Double Melody? Allocate resources to modernize the framework, update and add quality documentation and train engineers in maintenance? Or look down…
…The blank page
It’s not a new project but it’s a new project. Since the effort, internally called the Web Application Rewrite Project (WARP), is a complete rewrite and not a refactor, all the new questions of the project arise:
- Libraries: which are the most interesting for utilities, date calculation, etc…?
- CSS files: how to organize?
- Status of the application: how will it be maintained?
- Event transmission: how will it happen?
- HTML pages: will they be statically pre-generated?
- Structure: for URLs and pages.
- Application initialization: how will it work?
- Component API: What will the design look like?
Ah, making decisions!
With so many decisions and the team working remotely (remote collaboration was still considered new when this project kicked off in April 2020), Trivago engineers implemented an incredibly methodical and pragmatic approach to tackling business issues. touch engineering and ultimately make the decisions.
- Decision document: This document collects and organizes the relevant facts and points of view of the engineer.
- Decision meeting: a place to discuss viewpoints ultimately leading to the decision.
- Decision Owner: organizes the document, prepares the decision meeting and ensures that a decision is made.
Some decisions were easy to make while others were hard won, some went from document to test while others were refactored because the implementation did not meet initial expectations.
It was while implementing another decision that seemed too complicated for some developers that Trivago engineers decided to move forward with Next.js and React.
A great tip from Trivago’s trial-and-error rewrite process is to commit to the decisions, but keep an open mind and course-correct if necessary. Decisions made with the best knowledge and intentions can bring new insights during implementation.
Once the rewrite was fully functional and useful to the user, it was exposed to the real world and tested with dashboards, checks, and comparisons serving as guides for engineers to see what needed attention.
- User interaction: Does it differ from product to product?
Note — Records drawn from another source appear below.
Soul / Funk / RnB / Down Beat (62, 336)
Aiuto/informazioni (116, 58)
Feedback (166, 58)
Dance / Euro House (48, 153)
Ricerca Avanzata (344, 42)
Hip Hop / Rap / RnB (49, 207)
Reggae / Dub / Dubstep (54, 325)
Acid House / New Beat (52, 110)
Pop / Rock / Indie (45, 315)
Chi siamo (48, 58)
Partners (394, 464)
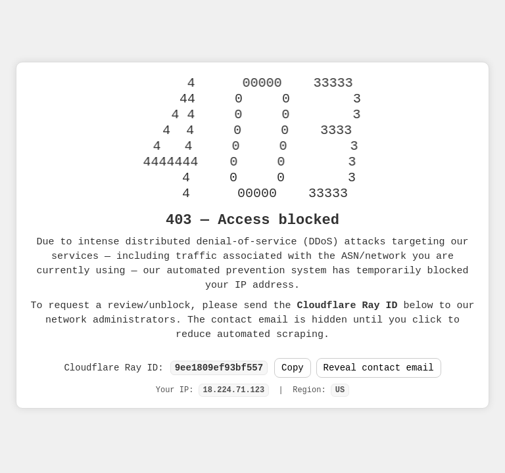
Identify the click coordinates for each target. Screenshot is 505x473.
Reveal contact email (379, 368)
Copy (292, 368)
If so, was the cause bugs or something else?
- Revenue: Does the new app forward to booking sites at the same rate?
- Types of research: Trivago automatically adjusts search types for better results. For example, if a search is too narrow, Trivago will expand the parameters and add results. A direct indicator that something was wrong is a difference in the listings. This prompted the investigation to continue.
It took several months of engineering, but eventually the switch was flipped and all user traffic went to the new app.
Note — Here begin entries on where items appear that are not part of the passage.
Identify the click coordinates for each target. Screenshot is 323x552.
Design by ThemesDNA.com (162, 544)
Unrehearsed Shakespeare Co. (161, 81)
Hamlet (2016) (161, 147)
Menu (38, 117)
The rewards have been collected!
Benefits for the user
The startup time is highly dependent on the size of the code provided by Trivago. Since engineers rely heavily on open source libraries such as Next.js, Preact, and react-use, they closely monitor code size.
The new product reduced page weight from 2.1 MB to 1.7 MB (19%) for topic pages and from 4.1 MB to 2.6 MB (37%) for results pages. Turning the application from a single page into multiple pages and using the automatic code splitting feature by Next.js has proven to be very beneficial.
As a result, Trivago now runs more smoothly on weaker hardware. Android 6, which accounts for approximately 0.5% of all Android customers, is the weakest hardware running the Trivago app. Their tests show that the application works perfectly on Android 6.
Benefits for developers
It’s a strong connection to why the rewrite started in the first place. Cleaner codebase with quality documentation and widely available both internally and in terms of global ecosystem available for Google search and Stack Overflow. New developers find it easier to onboard and there is more familiarity and transferable skills to develop.
There is no definitive evidence of faster development, monthly merged pull requests are higher in the new code base (see table above) with the same number of engineers as were working on the old cold base.
There are now ten outings per day compared to the previous two. With a little more cleanup, the additional legacy systems will be disabled, allowing more resources to be available for the new application.
All in all, this big rewrite comes at a cost and there have been quite a few struggles, revenue has been lost although it has paired well with the 2020 travel downturn. enormously developed in terms of engineering skills as well as soft skills.
With all the setbacks taken into account, the project was definitely a success.